Top of EXCERPTED RECORDS
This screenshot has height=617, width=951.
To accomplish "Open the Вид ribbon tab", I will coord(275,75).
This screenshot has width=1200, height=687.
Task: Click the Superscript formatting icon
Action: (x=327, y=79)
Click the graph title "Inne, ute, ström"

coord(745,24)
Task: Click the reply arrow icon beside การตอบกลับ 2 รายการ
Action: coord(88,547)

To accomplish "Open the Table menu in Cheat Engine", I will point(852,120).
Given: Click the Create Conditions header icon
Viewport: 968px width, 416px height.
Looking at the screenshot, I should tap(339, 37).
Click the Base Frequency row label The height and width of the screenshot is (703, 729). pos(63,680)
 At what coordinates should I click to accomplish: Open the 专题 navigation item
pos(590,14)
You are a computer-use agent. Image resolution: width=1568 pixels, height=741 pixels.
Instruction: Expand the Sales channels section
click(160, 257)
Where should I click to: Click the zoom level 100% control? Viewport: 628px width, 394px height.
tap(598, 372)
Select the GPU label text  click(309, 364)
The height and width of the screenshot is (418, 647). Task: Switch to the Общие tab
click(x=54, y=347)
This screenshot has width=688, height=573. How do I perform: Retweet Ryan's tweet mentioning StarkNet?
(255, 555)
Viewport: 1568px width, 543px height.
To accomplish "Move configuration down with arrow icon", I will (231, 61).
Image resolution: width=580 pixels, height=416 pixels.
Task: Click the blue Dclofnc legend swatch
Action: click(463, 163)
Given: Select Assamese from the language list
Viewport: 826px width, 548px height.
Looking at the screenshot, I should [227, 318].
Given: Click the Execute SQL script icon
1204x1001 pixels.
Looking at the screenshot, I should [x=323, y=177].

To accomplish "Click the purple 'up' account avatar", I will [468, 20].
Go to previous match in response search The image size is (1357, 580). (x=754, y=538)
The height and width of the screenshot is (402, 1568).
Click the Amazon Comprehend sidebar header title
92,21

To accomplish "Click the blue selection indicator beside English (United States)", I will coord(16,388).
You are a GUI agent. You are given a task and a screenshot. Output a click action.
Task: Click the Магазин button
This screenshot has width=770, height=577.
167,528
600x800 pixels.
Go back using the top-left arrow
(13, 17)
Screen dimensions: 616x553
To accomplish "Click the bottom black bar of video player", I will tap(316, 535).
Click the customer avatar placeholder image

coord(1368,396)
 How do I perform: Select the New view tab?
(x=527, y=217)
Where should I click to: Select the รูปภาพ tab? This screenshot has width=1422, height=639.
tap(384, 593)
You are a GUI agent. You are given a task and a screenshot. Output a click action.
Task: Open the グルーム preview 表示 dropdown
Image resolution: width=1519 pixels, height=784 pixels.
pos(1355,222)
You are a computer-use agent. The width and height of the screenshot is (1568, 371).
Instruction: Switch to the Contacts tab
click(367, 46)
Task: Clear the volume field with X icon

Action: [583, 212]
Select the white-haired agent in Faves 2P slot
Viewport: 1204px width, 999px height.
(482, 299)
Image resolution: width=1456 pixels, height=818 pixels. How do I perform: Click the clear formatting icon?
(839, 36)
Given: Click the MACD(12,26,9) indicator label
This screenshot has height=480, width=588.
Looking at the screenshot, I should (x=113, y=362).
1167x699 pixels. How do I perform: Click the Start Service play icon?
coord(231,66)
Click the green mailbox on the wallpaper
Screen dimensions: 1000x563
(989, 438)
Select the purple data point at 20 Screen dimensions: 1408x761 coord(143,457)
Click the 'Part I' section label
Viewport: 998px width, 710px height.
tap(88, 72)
Bottom of EXCERPTED RECORDS
ASSIGNMENT: Where a line of the data holds "indicator", show that line.

SOLVED EXERCISE:
To accomplish "Click the blue selection indicator beside English (United States)", I will coord(16,388).
Given: Click the MACD(12,26,9) indicator label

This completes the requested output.